Le persone migranti continuano a scappare: il sindaco chiede provvedimenti urgenti

Baiutti: "Situazione insostenibile con condizioni igienico sanitarie precarie e migranti distesi sugli scalini del Santuario"

Tra le persone migranti, 12 sono fuggite all’alba di questa mattina, 25 sono scappate nella giornata di ieri e così, Giorgio Baiutti, sindaco di Tricesimo, chiede l’intervento del prefetto e del questore per risolvere una situazione che sta diventando insostenibile. A preoccupare il primo cittadino del comune dell’hinterland udinese la gestione dei migranti della foresteria del Castello, ma soprattutto i clandestini accampati sul piazzale antistante la fortificazione e in prossimità del Santuario dedicato alla Madonna Missionaria. I richiedenti asilo, ancora in attesa di tampone, al momento sono una 60ina, dispongono di un solo bagno, di un rubinetto con gomma per la pulizia personale e sono costretti a dormire o all’aperto o all’interno dei pullman che li hanno portati fino a Tricesimo.

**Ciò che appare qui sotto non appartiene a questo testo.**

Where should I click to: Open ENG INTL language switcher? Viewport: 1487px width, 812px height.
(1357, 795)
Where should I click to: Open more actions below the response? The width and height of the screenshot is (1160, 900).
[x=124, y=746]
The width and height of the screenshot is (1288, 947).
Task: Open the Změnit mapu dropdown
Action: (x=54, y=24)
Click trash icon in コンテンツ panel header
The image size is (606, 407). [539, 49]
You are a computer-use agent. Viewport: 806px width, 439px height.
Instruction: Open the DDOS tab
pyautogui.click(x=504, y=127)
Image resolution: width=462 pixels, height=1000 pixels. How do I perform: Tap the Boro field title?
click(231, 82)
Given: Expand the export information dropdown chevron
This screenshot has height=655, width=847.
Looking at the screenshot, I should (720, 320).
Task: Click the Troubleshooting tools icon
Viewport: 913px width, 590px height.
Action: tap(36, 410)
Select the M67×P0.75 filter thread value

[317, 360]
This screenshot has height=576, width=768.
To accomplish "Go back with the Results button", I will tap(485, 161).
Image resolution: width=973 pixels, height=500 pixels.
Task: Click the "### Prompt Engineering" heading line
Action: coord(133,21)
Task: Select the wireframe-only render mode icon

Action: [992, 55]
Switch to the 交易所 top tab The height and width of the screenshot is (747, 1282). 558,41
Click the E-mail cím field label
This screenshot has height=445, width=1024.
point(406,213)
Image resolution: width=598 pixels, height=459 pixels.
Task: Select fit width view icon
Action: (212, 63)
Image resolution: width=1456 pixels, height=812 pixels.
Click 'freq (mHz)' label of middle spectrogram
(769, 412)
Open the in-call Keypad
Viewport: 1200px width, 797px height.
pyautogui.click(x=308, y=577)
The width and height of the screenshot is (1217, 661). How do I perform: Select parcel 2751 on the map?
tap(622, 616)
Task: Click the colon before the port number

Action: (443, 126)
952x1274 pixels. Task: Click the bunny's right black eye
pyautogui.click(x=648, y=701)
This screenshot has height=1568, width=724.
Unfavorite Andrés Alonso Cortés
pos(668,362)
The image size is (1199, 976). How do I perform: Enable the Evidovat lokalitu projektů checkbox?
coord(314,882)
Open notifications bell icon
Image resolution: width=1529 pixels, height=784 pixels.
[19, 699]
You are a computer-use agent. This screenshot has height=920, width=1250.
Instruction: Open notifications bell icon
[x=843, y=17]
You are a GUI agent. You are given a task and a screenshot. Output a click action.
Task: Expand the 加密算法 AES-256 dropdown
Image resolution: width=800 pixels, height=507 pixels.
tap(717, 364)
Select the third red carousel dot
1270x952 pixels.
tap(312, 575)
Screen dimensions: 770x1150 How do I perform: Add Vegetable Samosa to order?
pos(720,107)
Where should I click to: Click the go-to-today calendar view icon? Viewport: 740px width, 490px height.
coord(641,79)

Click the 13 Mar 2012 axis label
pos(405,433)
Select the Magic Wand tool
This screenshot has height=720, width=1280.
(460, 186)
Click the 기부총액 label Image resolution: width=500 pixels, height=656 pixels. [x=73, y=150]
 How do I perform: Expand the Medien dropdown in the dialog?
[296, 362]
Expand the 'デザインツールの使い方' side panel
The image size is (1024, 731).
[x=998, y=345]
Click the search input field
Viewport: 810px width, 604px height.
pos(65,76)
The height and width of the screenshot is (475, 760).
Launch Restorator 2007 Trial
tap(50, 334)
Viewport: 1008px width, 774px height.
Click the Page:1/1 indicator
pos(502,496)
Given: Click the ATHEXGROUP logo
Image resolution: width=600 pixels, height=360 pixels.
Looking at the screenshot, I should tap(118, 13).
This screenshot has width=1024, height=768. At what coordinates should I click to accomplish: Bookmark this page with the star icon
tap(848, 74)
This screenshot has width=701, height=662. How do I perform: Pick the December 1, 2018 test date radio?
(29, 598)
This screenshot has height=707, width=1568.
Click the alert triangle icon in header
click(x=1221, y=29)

La situazione che si è determinata da alcune settimane nel piazzale esterno doveva essere limitata nel tempo in attesa di trovare delle sistemazioni alternative per i richiedenti asilo venuti ad aumentare fino a superare le 70 unità di questa mattina - spiega il sindaco Baiutti”. “Non ritengo sostenibile che un numero così rilevante di persone bivacchi per diversi giorni sulle scalinate della chiesa e si sdrai nell’aria circostante. Inoltre anche a livello igienico sanitario la situazione è carente, con modalità di disinfestazione del solo bagno chimico presente insufficiente e l'utilizzo di un solo rubinetto. Servizi decisamente non adeguati”. 

All’aspetto igienico sanitario si aggiunge quello della sicurezza: “Solo questa mattina - prosegue Baiutti - i migranti fuggiti sono 12, nella giornata di ieri sono stati 25. Persone che si allontanano da una struttura che, nonostante il pattugliamento delle forze dell’ordine, non dispone di alcuna recinzione e che poi attraversano le vie cittadine. Inoltre vorrei sottolineare come, nonostante l’aria antistante il Castello di Tricesimo sia di proprietà della Curia Arcivescovile, la stessa sia gravata da un uso pubblico”.

E proprio il sindaco, ieri mattina, ha aiutato uno dei due carabinieri presenti per cercare di recuperare uno dei migranti scappati, per poi riuscire a riportarlo insieme agli altri in un contesto che sta diventando sempre più complesso da gestire e che necesiterebbe di maggiori controlli anche per via della pandemia da Covid 19. 

"Per tutte queste ragioni - conclude il sindaco - servono strutture adeguate per ospitare queste persone a partire dalle tante caserme dismesse che potrebbero permettere l’allestimento di tende e che, essendo recintate, permetterebbero anche adeguati standard di sicurezza”.